WRITTEN REQUEST:
Reproduce verbatim the part of the listing from the line containing "Image resolution: width=962" up to and including the line containing "Action: [x=364, y=1330]".

PROVIDED DATA:
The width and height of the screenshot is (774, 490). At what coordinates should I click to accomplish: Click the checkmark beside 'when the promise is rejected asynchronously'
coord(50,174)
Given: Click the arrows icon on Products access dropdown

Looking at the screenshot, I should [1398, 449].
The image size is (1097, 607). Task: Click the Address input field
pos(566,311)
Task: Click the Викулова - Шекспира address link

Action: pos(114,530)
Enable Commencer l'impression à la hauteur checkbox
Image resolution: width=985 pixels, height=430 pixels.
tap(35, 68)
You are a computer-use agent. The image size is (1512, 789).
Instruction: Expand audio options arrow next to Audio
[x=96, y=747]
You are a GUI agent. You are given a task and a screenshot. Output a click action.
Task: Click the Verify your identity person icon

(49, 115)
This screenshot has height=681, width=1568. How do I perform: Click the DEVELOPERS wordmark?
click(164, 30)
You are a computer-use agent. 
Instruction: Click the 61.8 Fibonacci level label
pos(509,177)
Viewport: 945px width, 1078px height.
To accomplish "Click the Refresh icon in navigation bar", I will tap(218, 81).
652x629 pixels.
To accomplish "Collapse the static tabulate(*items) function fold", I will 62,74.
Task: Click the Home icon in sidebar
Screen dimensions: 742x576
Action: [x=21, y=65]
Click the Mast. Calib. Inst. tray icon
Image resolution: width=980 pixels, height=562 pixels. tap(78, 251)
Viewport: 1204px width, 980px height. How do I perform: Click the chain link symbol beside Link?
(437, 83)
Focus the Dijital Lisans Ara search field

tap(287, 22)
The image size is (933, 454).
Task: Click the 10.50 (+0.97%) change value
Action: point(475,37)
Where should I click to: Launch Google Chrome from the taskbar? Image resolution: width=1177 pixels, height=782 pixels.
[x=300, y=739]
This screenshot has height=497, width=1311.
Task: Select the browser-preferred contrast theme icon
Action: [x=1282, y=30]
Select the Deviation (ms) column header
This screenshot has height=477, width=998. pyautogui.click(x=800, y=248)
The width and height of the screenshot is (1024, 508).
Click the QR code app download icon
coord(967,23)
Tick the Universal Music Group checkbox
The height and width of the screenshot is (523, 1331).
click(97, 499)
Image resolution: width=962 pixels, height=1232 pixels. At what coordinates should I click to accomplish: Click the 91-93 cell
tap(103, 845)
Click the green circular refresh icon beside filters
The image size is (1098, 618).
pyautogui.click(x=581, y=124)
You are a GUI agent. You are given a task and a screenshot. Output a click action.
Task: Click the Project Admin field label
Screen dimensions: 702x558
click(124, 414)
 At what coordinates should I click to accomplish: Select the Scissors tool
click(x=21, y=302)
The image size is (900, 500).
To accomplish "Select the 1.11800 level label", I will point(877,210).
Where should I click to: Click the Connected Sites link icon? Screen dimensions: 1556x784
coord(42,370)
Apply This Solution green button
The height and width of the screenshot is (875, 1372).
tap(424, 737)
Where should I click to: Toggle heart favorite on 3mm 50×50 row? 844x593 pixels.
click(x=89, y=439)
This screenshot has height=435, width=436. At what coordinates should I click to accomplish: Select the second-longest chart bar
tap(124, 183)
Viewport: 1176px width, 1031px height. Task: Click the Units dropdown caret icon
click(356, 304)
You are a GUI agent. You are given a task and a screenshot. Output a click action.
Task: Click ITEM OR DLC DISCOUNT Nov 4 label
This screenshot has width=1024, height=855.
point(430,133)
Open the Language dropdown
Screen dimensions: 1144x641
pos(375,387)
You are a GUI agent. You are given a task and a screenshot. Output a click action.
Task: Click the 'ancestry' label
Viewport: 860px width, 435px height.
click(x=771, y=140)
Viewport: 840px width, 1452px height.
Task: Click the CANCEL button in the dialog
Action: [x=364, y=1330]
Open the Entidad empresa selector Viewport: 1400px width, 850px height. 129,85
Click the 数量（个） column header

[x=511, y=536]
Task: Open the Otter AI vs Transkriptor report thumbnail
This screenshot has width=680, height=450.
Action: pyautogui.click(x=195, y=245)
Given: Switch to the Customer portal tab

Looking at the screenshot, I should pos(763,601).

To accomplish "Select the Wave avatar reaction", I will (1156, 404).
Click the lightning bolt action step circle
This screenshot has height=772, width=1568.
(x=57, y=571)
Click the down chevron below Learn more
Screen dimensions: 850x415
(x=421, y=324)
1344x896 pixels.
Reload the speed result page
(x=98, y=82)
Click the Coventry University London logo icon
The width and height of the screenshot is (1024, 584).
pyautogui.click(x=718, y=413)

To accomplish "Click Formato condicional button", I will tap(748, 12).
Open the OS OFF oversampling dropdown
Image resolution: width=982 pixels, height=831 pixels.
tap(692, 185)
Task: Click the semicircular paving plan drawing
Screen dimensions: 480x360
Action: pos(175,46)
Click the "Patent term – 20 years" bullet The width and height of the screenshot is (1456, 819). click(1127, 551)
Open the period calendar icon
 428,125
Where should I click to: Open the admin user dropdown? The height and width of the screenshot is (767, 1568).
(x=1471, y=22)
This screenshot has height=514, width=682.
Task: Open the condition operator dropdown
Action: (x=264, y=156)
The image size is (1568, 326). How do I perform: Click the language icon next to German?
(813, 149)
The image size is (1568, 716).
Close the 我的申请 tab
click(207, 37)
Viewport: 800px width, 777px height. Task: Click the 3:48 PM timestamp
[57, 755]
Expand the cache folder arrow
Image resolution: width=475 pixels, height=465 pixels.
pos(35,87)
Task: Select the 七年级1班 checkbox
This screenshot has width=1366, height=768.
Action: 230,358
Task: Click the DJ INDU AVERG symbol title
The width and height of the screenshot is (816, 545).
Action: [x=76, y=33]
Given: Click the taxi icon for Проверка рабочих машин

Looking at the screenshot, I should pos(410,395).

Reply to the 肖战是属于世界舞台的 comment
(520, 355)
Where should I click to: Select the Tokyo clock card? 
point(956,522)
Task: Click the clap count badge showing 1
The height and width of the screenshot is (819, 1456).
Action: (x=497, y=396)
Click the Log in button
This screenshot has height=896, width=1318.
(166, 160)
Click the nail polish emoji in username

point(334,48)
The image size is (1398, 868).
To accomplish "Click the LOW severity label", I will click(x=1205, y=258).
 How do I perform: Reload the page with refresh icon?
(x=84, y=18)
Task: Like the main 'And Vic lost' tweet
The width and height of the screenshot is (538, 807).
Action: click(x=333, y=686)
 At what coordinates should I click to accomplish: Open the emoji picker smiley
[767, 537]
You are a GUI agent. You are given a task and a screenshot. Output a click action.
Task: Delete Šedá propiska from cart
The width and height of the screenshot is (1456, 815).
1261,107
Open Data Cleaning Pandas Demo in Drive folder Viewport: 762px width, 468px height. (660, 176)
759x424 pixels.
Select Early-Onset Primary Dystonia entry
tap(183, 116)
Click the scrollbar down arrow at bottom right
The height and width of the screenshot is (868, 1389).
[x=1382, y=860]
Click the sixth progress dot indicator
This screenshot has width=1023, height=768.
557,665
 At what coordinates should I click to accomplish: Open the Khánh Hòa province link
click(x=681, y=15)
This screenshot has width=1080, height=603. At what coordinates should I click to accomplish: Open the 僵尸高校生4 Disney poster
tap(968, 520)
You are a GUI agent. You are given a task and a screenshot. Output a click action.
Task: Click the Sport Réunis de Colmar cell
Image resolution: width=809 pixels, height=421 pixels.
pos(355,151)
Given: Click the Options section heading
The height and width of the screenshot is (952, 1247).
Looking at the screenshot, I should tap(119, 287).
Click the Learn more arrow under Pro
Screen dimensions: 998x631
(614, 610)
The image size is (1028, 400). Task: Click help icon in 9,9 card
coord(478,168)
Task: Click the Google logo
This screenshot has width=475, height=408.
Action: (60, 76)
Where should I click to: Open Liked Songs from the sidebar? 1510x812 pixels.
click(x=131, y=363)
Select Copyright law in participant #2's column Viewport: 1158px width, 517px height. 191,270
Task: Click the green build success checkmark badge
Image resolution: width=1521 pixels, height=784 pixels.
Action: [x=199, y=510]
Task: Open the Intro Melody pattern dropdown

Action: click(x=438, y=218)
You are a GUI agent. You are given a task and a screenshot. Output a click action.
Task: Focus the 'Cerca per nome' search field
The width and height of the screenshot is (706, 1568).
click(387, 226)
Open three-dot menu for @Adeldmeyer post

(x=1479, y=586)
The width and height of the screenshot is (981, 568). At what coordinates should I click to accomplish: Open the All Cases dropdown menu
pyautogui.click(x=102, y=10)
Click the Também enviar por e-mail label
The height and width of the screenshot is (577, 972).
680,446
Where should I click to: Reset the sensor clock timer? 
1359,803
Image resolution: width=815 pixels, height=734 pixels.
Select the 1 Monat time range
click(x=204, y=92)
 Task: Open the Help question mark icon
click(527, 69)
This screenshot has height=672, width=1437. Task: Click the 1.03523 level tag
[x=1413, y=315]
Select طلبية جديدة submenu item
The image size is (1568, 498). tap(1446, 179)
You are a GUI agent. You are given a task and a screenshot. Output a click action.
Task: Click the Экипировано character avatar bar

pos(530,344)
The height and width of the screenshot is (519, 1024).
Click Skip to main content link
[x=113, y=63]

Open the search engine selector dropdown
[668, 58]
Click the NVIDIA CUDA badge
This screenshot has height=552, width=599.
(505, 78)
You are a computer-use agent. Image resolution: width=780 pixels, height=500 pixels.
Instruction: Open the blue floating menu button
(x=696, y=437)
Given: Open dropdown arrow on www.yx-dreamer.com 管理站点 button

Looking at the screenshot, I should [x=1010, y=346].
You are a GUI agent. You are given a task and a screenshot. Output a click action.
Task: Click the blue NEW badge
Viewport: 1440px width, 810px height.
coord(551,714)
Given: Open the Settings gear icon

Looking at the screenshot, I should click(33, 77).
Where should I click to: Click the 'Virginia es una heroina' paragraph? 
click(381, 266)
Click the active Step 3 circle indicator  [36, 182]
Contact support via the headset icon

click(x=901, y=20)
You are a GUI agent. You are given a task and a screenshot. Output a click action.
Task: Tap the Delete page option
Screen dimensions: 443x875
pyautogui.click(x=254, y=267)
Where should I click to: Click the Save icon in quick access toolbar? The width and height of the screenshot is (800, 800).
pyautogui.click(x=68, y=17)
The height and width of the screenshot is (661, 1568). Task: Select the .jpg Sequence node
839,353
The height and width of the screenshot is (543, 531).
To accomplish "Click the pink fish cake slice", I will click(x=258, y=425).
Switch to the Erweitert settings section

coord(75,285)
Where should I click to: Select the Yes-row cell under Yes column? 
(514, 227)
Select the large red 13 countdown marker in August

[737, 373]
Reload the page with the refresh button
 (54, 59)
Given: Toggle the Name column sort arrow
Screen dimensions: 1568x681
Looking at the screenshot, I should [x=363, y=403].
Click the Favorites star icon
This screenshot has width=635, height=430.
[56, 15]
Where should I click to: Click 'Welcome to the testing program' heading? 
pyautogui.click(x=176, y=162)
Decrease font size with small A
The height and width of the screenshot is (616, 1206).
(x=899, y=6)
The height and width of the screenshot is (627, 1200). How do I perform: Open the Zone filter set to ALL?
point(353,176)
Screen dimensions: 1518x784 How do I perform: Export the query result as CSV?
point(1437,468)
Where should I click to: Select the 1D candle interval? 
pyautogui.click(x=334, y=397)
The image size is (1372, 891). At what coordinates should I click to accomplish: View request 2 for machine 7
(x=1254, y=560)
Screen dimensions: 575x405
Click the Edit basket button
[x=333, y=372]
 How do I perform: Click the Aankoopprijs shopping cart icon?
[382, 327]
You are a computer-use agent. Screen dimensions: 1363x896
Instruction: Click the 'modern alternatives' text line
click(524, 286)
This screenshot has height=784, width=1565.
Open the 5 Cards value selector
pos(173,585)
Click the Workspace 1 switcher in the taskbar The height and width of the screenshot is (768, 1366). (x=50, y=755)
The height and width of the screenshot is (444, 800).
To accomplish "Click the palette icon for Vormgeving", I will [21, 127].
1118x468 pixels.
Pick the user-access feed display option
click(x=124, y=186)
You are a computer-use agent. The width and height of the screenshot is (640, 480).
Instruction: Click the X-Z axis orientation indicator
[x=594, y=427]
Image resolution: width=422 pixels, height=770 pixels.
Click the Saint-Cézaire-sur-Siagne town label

EXPECTED ANSWER:
Image resolution: width=962 pixels, height=1232 pixels. At what coordinates should I click to accomplish: Click the 91-93 cell
tap(103, 845)
Click the green circular refresh icon beside filters
The image size is (1098, 618).
pyautogui.click(x=581, y=124)
You are a GUI agent. You are given a task and a screenshot. Output a click action.
Task: Click the Project Admin field label
Screen dimensions: 702x558
click(124, 414)
 At what coordinates should I click to accomplish: Select the Scissors tool
click(x=21, y=302)
The image size is (900, 500).
To accomplish "Select the 1.11800 level label", I will point(877,210).
Where should I click to: Click the Connected Sites link icon? Screen dimensions: 1556x784
coord(42,370)
Apply This Solution green button
The height and width of the screenshot is (875, 1372).
tap(424, 737)
Where should I click to: Toggle heart favorite on 3mm 50×50 row? 844x593 pixels.
click(x=89, y=439)
This screenshot has height=435, width=436. At what coordinates should I click to accomplish: Select the second-longest chart bar
tap(124, 183)
Viewport: 1176px width, 1031px height. Task: Click the Units dropdown caret icon
click(356, 304)
You are a GUI agent. You are given a task and a screenshot. Output a click action.
Task: Click ITEM OR DLC DISCOUNT Nov 4 label
This screenshot has width=1024, height=855.
point(430,133)
Open the Language dropdown
Screen dimensions: 1144x641
pos(375,387)
You are a GUI agent. You are given a task and a screenshot. Output a click action.
Task: Click the 'ancestry' label
Viewport: 860px width, 435px height.
click(x=771, y=140)
Viewport: 840px width, 1452px height.
Task: Click the CANCEL button in the dialog
Action: [x=364, y=1330]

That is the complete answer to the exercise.